# Burrum Heads again



## hairymick (Oct 18, 2005)

G'day guys,

Put my pirogue in at Burrum Heads yesterday.

Put in at dawn right on the turn of the tide for a lazy paddle upstream with the current. plan was to drag a couple of lures till the tide turned then come back on the ebb.

Not a breath of wind on put in and it stayed that way all morning  just poking along, very slow fishing and just enjoying the ride. Very quiet on the fishing side, with not even a strike for about the first 3 miles. eventually a nice little lizard 43cm succumed to the micro mullet and went on ice. 

I pumped a few yabbies and tried some live bait drifting but the fish weren't having a bar of it. Back to my HBs. had a blue gill on one line all day for Nada and a micro mullet on the other.

Long story short, As the day was warming up - OK, it was getting bloody hot, I reached round for my water bottle only to find that I had left it in the car.  luckily, I knew a bloke from another forum was further upstream in a stink boat so made my way to him and he very kindly gave me water and an ice cold can of pepsy. Thanks Wayne, I owe you big time mate.  Dehydration is a serious safety issue here in summer.

Back to the story, after a chat with wayne I continued on upstream for very little result and on the turn of the tide headed back. By this time the sea breeze had kicked in and had to punch into 15 knots of E/Ne all the way. Bloody hard work in a canoe - even a slippery little pirogue.

Score for the day.

Micro Mullet - 1 lizard, 2 trevally, 2 bream 7 a couple of small grunter
SX40 nada
Live Yabbies Nada.


----------



## aleg75 (Dec 20, 2005)

Nice report! looks very calm on the water, unusual for this time of year.


----------



## Crayman (Oct 10, 2006)

Hey Hairy
Thats a nice Flathead. I am suprised you didn't get more action. I am thinking of an am paddle up the Burrum on the 25th if your interested. I wouldn't mind trying to replicate your flathead but not the leaving my water in the car. Lucky. 8)


----------



## Peril (Sep 5, 2005)

Time to retire the bluegill Mick? Maybe just give it a rest. Its funny how a lure can do so well for a time then just go quiet. Its almost as if the fish are networking!

At least you had a nice day on the water and got yourself a feed


----------



## YakAtak (Mar 13, 2006)

That's a nice flatty mate, and the count of throw backs looks good to me too. This fresh water caper has left me feeling stoked if I throw back 2 fish in a session, gotta get me some salt water action one day soon.

== Objectives ==
1 – Answer these from the fishing thread:
(a) How long was the lizard that took the micro mullet?
(b) What did Wayne give the writer besides water?
(c) How strong was the sea breeze on the paddle back?
2 – Revise the part of the fishing thread that opens with the words "## aleg75 (Dec" and closes with "car. Lucky. 8)", putting "dawn paddle" in place of "am paddle".
The records play no part in the tasks.

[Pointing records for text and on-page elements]
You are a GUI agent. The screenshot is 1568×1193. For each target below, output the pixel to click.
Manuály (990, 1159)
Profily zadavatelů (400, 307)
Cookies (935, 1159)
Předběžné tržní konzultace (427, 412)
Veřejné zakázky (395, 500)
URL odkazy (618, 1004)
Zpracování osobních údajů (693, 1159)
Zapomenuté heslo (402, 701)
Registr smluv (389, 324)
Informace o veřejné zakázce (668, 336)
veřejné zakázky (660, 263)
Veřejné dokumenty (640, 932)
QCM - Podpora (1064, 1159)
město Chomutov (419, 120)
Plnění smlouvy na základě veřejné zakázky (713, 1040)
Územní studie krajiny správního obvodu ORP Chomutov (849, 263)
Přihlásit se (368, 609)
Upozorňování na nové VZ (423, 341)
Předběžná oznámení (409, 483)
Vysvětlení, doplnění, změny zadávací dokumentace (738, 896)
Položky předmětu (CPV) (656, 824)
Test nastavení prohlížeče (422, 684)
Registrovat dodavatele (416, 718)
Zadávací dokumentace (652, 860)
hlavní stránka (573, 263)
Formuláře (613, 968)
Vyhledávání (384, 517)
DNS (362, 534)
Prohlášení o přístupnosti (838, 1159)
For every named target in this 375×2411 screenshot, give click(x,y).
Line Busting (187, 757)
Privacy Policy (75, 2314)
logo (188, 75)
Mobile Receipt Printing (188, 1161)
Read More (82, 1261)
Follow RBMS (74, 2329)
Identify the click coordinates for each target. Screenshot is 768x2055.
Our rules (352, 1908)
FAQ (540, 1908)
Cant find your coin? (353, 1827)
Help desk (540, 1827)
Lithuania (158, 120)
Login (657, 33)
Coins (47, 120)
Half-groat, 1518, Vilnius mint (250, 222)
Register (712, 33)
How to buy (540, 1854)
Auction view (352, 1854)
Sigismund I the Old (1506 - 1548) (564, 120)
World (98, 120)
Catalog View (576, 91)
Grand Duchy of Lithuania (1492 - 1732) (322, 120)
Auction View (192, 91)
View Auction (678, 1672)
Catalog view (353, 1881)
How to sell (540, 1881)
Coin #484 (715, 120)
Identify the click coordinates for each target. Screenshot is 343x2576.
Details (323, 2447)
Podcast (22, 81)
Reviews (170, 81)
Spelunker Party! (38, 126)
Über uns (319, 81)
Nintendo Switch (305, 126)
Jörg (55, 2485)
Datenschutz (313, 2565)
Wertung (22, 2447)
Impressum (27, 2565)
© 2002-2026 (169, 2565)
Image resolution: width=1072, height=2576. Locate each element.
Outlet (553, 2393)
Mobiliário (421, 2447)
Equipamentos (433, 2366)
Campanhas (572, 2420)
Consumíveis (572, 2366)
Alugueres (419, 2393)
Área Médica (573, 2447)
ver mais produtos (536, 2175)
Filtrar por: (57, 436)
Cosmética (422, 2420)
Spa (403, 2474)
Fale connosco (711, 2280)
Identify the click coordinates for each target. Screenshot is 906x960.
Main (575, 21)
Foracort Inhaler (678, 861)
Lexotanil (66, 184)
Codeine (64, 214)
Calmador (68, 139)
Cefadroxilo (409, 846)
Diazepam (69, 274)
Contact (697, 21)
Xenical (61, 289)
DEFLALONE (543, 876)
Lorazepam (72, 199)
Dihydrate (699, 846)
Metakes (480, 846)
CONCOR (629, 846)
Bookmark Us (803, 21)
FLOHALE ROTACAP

== Expected results ==
1 –
(a) 43cm
(b) An ice cold can of pepsy
(c) 15 knots

2 –
## aleg75 (Dec 20, 2005)

Nice report! looks very calm on the water, unusual for this time of year.


----------



## Crayman (Oct 10, 2006)

Hey Hairy
Thats a nice Flathead. I am suprised you didn't get more action. I am thinking of an dawn paddle up the Burrum on the 25th if your interested. I wouldn't mind trying to replicate your flathead but not the leaving my water in the car. Lucky. 8)